By the end of the 15th century, Rome had displaced Florence as the principal center of Renaissance art, reaching a high point under the powerful and ambitious Pope Leo X (a son of Lorenzo de’ Medici). Three great masters–Leonardo da Vinci, Michelangelo and Raphael–dominated the period known as the High Renaissance, which lasted roughly from the early 1490s until the sack of Rome by the troops of the Holy Roman Emperor Charles V of Spain in 1527. Leonardo (1452-1519) was the ultimate “Renaissance man” for the breadth of his intellect, interest and talent and his expression of humanist and classical values. Leonardo’s best-known works, including the “Mona Lisa” (1503-05), “The Virgin of the Rocks” (1485) and the fresco “The Last Supper” (1495-98), showcase his unparalleled ability to portray light and shadow, as well as the physical relationship between figures–humans, animals and objects alike–and the landscape around them.
Michelangelo Buonarroti (1475-1564) drew on the human body for inspiration and created works on a vast scale. He was the dominant sculptor of the High Renaissance, producing pieces such as the Pietà in St. Peter’s Cathedral (1499) and the David in his native Florence (1501-04). He carved the latter by hand from an enormous marble block; the famous statue measures five meters high including its base. Though Michelangelo considered himself a sculptor first and foremost, he achieved greatness as a painter as well, notably with his giant fresco covering the ceiling of the Sistine Chapel, completed over four years (1508-12) and depicting various scenes from Genesis.

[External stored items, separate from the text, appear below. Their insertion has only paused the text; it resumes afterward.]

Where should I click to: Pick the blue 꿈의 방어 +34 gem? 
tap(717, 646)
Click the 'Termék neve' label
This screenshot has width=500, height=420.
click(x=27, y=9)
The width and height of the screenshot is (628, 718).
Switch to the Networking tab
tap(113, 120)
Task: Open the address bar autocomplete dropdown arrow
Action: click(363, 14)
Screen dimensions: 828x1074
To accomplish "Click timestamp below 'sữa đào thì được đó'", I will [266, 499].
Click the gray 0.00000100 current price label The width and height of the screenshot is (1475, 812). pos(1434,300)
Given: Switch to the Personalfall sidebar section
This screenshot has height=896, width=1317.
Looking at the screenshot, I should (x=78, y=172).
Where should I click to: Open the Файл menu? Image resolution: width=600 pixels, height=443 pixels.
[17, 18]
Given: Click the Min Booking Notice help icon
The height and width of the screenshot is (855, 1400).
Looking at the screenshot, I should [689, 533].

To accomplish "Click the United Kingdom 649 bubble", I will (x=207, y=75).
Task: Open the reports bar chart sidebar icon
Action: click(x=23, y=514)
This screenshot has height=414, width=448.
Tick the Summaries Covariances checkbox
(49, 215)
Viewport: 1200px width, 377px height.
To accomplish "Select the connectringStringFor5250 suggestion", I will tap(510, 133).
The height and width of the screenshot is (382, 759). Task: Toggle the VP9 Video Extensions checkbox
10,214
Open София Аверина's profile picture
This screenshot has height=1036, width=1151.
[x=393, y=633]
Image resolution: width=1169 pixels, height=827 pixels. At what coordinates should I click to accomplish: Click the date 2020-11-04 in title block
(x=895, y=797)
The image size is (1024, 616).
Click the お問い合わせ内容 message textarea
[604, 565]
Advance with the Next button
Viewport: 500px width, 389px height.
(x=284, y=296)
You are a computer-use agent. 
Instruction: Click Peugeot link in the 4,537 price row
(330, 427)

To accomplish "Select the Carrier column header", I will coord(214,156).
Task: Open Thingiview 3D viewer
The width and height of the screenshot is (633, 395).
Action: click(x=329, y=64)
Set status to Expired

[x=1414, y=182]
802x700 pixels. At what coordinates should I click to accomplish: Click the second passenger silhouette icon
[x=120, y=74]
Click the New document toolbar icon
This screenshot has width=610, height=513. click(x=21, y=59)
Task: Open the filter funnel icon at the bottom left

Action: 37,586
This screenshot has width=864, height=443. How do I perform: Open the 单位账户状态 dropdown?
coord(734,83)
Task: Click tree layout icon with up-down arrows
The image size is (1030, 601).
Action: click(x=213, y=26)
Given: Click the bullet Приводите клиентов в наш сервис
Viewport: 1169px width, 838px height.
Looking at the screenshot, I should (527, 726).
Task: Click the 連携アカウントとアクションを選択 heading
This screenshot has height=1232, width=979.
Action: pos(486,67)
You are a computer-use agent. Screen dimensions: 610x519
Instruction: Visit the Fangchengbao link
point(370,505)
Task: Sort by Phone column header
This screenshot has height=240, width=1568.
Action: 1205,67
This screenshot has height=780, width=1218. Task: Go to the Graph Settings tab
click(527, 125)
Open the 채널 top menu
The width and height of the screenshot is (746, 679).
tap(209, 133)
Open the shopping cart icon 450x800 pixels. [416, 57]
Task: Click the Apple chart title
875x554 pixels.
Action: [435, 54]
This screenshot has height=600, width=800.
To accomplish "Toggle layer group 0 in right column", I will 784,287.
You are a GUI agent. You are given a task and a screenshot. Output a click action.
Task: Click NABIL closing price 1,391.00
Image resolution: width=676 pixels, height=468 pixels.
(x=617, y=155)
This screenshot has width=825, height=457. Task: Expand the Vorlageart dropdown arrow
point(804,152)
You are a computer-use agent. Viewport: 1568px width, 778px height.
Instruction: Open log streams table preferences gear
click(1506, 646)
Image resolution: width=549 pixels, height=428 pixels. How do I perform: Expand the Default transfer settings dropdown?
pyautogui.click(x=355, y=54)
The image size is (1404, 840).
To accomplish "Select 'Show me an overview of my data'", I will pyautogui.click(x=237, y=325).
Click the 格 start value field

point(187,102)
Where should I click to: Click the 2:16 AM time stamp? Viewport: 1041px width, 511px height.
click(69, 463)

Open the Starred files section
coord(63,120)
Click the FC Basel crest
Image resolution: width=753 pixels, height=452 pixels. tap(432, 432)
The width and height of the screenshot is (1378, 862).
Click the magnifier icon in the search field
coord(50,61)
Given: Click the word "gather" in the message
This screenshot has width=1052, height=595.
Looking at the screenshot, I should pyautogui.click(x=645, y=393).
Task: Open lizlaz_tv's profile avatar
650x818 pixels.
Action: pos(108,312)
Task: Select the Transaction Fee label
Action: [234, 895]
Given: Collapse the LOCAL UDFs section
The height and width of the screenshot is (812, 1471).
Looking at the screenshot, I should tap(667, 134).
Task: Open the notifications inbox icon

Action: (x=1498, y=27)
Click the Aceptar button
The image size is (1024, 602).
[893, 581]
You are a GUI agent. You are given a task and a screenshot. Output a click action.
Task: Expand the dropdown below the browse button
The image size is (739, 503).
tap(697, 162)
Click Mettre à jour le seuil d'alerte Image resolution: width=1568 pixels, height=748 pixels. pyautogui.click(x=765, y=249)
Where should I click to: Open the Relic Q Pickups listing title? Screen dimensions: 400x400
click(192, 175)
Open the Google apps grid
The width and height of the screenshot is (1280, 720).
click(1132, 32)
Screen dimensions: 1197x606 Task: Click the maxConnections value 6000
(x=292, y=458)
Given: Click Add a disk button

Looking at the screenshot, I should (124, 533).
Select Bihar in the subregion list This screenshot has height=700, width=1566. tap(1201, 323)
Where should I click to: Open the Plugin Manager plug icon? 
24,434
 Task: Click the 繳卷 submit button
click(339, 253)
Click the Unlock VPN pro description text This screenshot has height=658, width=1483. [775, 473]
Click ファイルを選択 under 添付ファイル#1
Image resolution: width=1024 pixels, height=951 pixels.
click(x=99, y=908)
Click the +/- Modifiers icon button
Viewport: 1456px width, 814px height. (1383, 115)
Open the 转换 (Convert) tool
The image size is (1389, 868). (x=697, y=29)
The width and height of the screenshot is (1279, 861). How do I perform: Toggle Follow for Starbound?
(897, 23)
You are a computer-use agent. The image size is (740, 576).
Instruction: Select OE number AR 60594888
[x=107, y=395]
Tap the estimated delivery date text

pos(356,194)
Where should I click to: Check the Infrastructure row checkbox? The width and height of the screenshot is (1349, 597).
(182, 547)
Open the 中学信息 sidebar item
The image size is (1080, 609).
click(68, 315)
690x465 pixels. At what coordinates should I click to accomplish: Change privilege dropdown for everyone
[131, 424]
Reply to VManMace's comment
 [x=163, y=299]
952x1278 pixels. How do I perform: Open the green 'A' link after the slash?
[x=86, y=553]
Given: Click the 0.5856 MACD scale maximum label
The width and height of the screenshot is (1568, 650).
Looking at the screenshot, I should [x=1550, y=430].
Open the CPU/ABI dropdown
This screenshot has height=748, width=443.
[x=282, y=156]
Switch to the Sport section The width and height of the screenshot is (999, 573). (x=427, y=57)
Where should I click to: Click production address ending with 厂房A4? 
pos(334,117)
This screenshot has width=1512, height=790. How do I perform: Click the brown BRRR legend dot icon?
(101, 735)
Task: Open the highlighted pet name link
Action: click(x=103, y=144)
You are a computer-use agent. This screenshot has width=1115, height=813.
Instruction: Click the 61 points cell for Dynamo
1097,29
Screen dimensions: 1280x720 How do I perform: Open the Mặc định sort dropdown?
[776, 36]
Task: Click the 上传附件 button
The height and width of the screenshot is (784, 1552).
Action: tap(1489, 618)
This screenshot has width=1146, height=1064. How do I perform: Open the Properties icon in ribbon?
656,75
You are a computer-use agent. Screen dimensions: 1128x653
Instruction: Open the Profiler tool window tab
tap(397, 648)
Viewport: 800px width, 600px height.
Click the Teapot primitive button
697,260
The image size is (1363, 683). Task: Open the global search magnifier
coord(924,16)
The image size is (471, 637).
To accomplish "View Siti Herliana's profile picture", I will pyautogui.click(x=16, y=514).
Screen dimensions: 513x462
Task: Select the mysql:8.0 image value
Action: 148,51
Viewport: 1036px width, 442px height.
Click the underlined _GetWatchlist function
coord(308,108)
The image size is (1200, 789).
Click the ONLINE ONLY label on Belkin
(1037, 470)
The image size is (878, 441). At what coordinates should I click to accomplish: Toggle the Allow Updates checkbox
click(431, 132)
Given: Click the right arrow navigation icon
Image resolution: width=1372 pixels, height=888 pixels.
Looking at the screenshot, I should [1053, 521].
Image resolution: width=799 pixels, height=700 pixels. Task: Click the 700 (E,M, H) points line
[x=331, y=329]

Raphael Sanzio, the youngest of the three great High Renaissance masters, learned from both da Vinci and Michelangelo. His paintings–most notably “The School of Athens” (1508-11), painted in the Vatican at the same time that Michelangelo was working on the Sistine Chapel–skillfully expressed the classical ideals of beauty, serenity and harmony. Among the other great Italian artists working during this period were Bramante, Giorgione, Titian and Correggio.